From India, the idea spread. Mr Greenfield wrote a vetiver handbook designed to fit into a farmer's pocket. It has sold a million copies, in more than 100 countries.

A Vetiver Network is now based in Washington. Though he "retired" in 1990, Mr Greenfield is still on its board of directors, and has just delivered to Washington a 300-page manuscript for a new book on vetiver.

His only regret is that vetiver has yet to be used in his home country, apart from a single cut slope on a private road near Kerikeri.

Ngaire Woods is another quiet leader who is unknown at home. Brought up in Torbay and educated at Rangitoto College and Auckland University, she won a Rhodes Scholarship to Oxford and is now a fellow in politics and international relations at Oxford's University College.

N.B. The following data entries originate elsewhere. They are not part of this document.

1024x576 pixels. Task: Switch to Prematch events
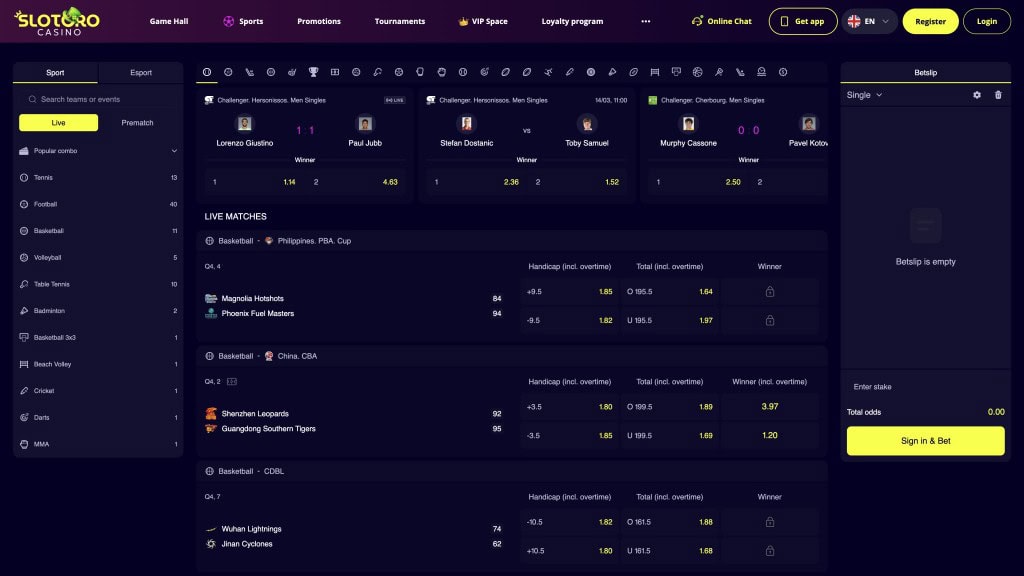click(138, 123)
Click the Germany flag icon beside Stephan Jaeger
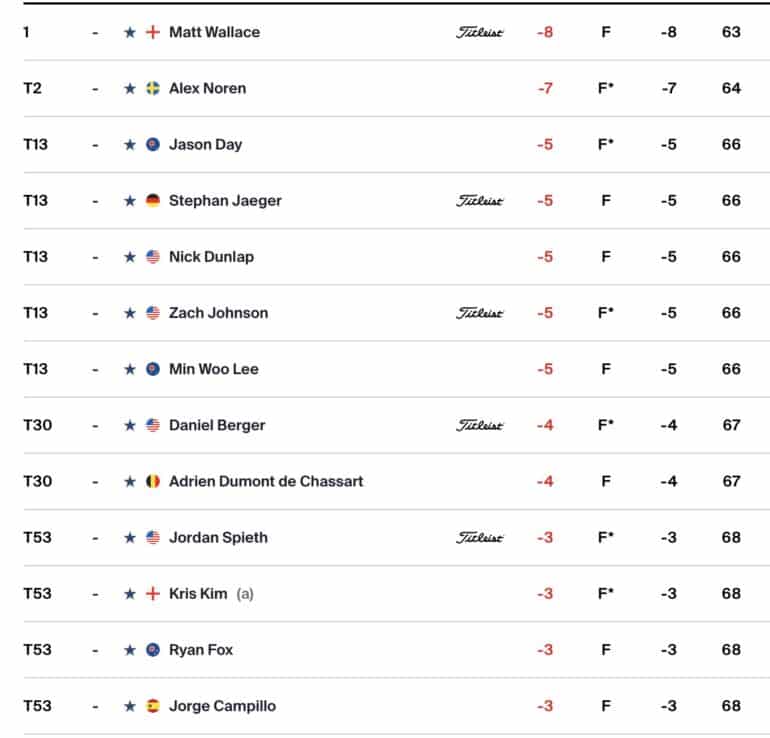770x738 pixels. pos(153,201)
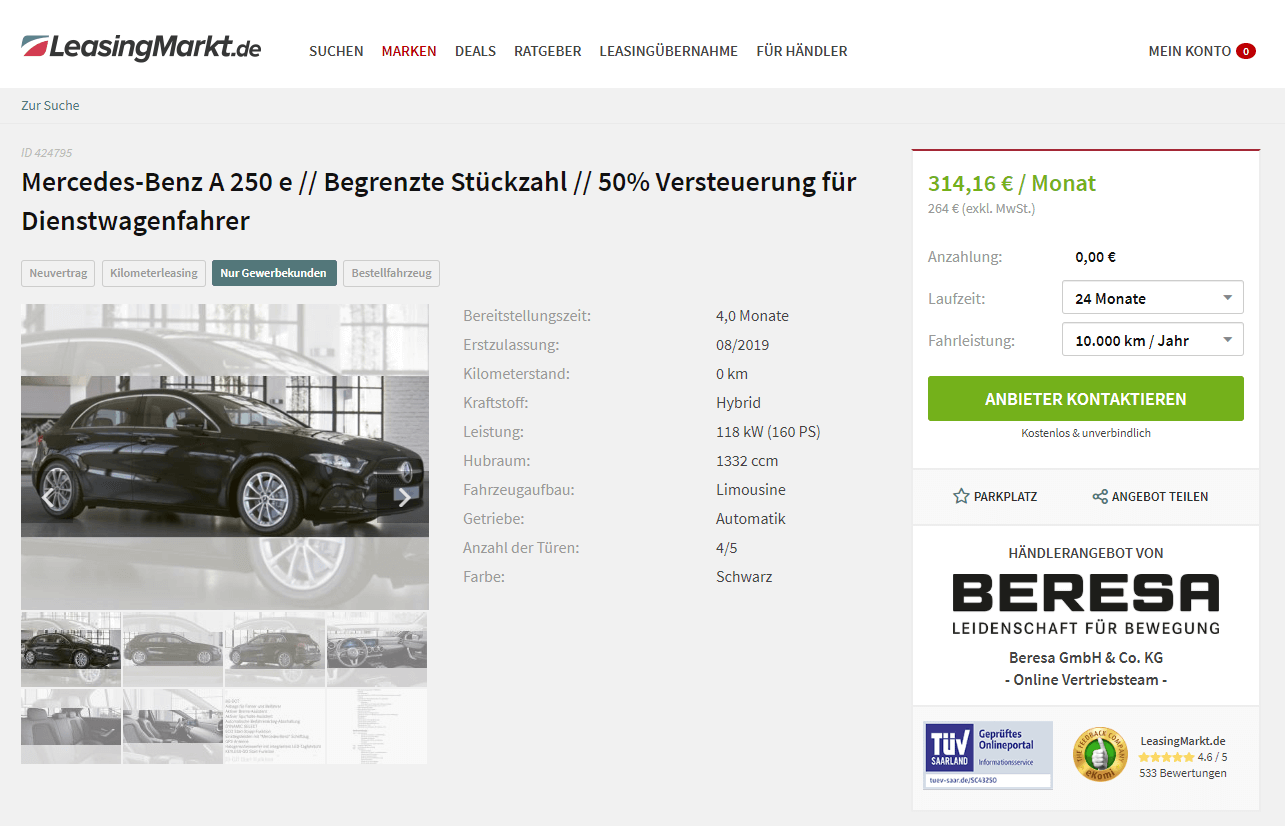
Task: Show previous car photo with left arrow
Action: click(x=47, y=497)
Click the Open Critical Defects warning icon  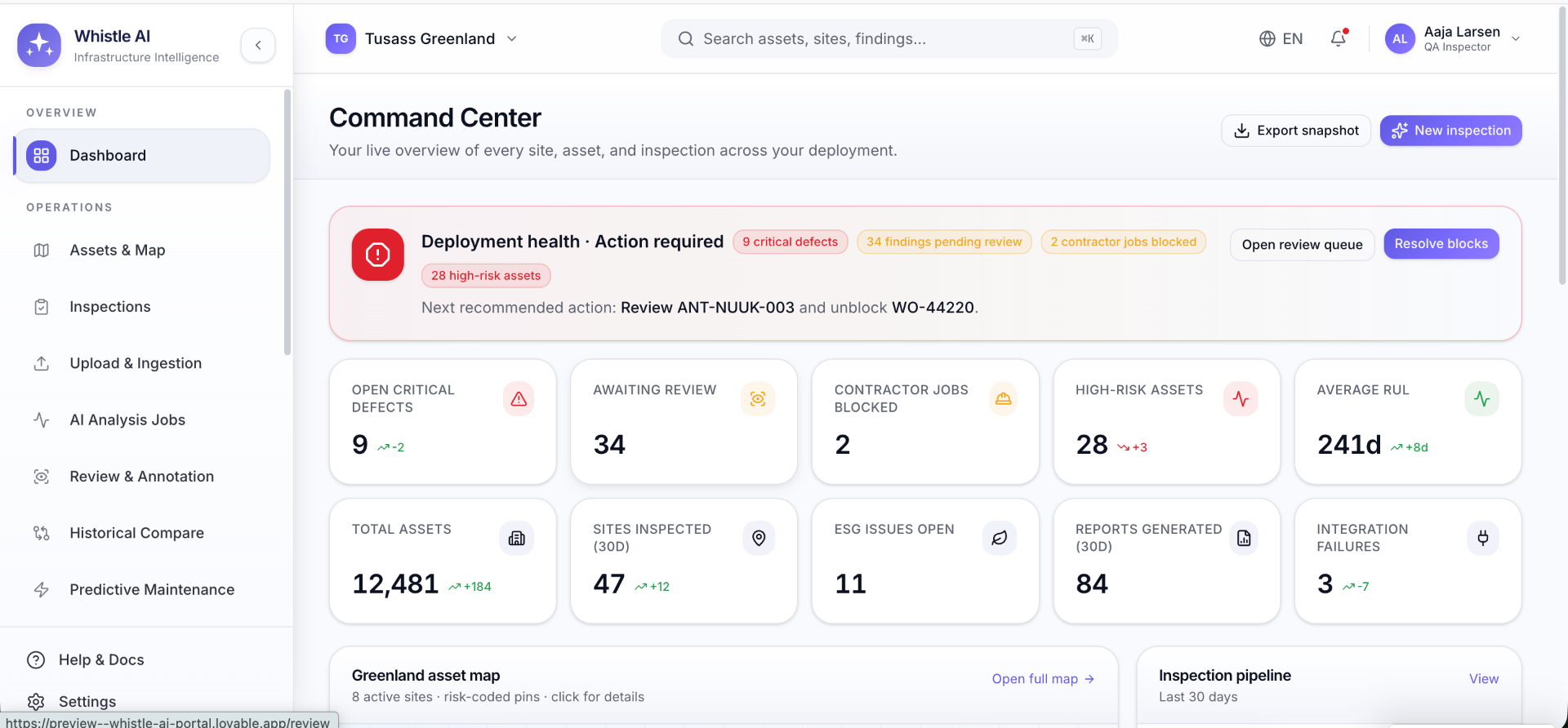click(519, 399)
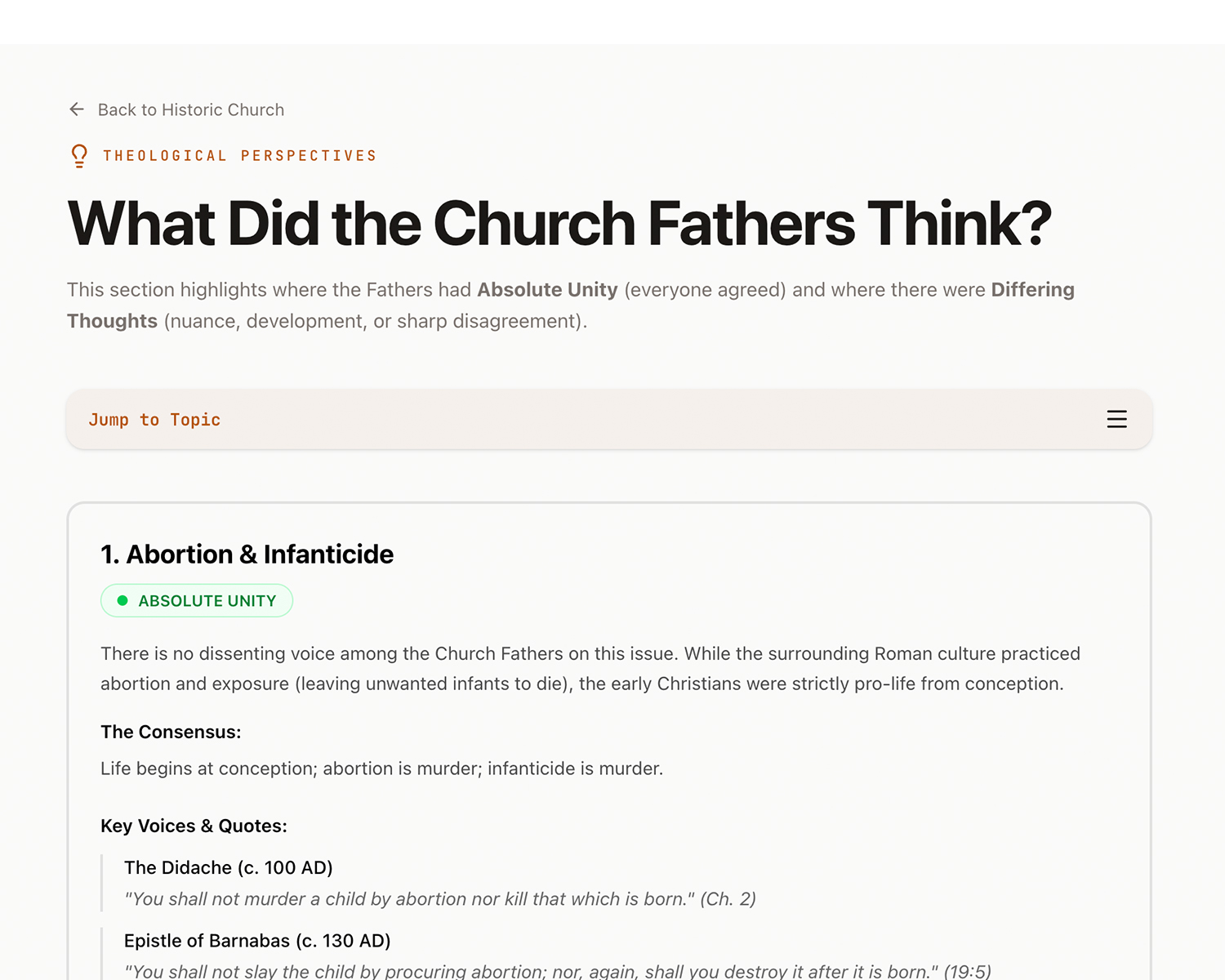Click the page title heading
The height and width of the screenshot is (980, 1225).
pos(559,223)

The topic she chose for her master's degree was the governance of the World Bank and International Monetary Fund (IMF), which was - and is - weighted by wealth.

Rich countries such as the United States and the major European countries have their own representatives on the banks' joint board of directors, but poorer countries have only one director for up to 21 nations.

At the time, back in the 1980s, virtually no one had written about this issue. But since then it has become a prime matter of dispute between the rich and poor countries, and Dr Woods is now one of the leading experts on the subject.

In 1999, Canada's International Development Research Centre invited her to chair a working party on reforming global financial governance.

She brought together a high-powered group including the former finance ministers of Mexico and Chile, the central bank governors of Indonesia and Uganda and some of the world's leading economists. The group has met twice so far, in Oxford and Ottawa.

"I love bringing together people with real experience and fresh ideas and a really constructive approach towards thinking about how to make our institutions better," she says.

"I looked at the debate about increasing [the poor countries'] voting share and said, 'This is not going anywhere because the major shareholders don't want to. So let's try another, different kind of argument'."

She suggested, for example, that the fund and the bank should be subjected to the same rules of transparency and accountability that they impose on poor borrowing countries.

And even if some countries still have to share directors, each country could be represented directly when its own borrowing is discussed.

"I really do believe that in the next five years we will see the governance structure changing," she says.

Dr Woods is due to finish a book on the politics of the IMF and World Bank in mid-March, have her second baby at the end of March, then spend three months in Washington with her American husband, Dr Eugene Rogan, who is director of the Middle East Centre at Oxford, and their 2-year-old son Richard Huia Woods Rogan and the new baby.

"I will be finishing a book on global economic governance, the broader issues," she says.

This will look, for example, at the "global compact" which the United Nations has developed for multinational companies to sign up to basic standards for labour, human rights and the environment.

Critics claim that multinationals such as Shell and BP use the compact as a "bluewash", a public relations disguise for exploitative behaviour.

But Dr Woods says: "I never take the totally cynical line. You have to be aware that those are the driving forces. Because so much of the global system is unregulated, you have to make use of whatever opportunity you can to get corporations involved in self-regulating."

She believes that being a New Zealander is an advantage in chairing international meetings.

"You don't come with baggage of having a colonial beginning.

"I think I'm a Kiwi in my approach, in the sense that when you are brought up in NZ you are brought up with a ferocious egalitarianism where you are not put off by people's titles.

"I look at what people do, rather than their status."

Although she loves her job, she also loves getting away from it for regular holidays in New Zealand.

"It really strikes me when I come back - this country is bursting with brilliant, talented people," she says.

"Those of us that make our contribution abroad are just doing it in a different place from those that are here."